**Task 1**
Take the passage on the 1815 Tennessee gubernatorial election starting at "The 1815 Tennessee" and ending at "and Thomas Johnson.", and write it out again, switching "Jesse Wharton" to "J. Wharton".
**Task 2**
Using the passage on the 1815 Tennessee gubernatorial election, answer these questions:
(a) What office had Joseph McMinn formerly held?
(b) By how many votes did McMinn win against Robert Weakley?
(c) On what date was McMinn sworn in as Governor?

**Provided text**
• • • • • • •
The 1815 Tennessee gubernatorial election was held between August 3 and 4, 1815 in order to elect the Governor of Tennessee. Democratic-Republican candidate and former Speaker of the Tennessee Senate Joseph McMinn defeated fellow Democratic-Republican candidate and former member of the U.S. House of Representatives from Tennessee's 2nd district Robert Weakley, incumbent Democratic-Republican United States Senator from Tennessee Jesse Wharton, incumbent Speaker of the Tennessee Senate Robert Coleman Foster and Thomas Johnson.

== General election ==
On election day, August 3, 1815, Democratic-Republican candidate Joseph McMinn won the election by a margin of 8,712 votes against his foremost opponent and fellow Democratic-Republican candidate Robert Weakley, thereby retaining Democratic-Republican control over the office of Governor. McMinn was sworn in as the 4th Governor of Tennessee on September 27, 1815.
• • • • • • •
**Stored data**

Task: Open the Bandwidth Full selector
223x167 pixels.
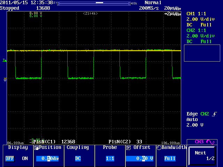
• • • • • • •
**Expected output 1**
The 1815 Tennessee gubernatorial election was held between August 3 and 4, 1815 in order to elect the Governor of Tennessee. Democratic-Republican candidate and former Speaker of the Tennessee Senate Joseph McMinn defeated fellow Democratic-Republican candidate and former member of the U.S. House of Representatives from Tennessee's 2nd district Robert Weakley, incumbent Democratic-Republican United States Senator from Tennessee J. Wharton, incumbent Speaker of the Tennessee Senate Robert Coleman Foster and Thomas Johnson.

**Expected output 2**
(a) Speaker of the Tennessee Senate
(b) 8,712 votes
(c) September 27, 1815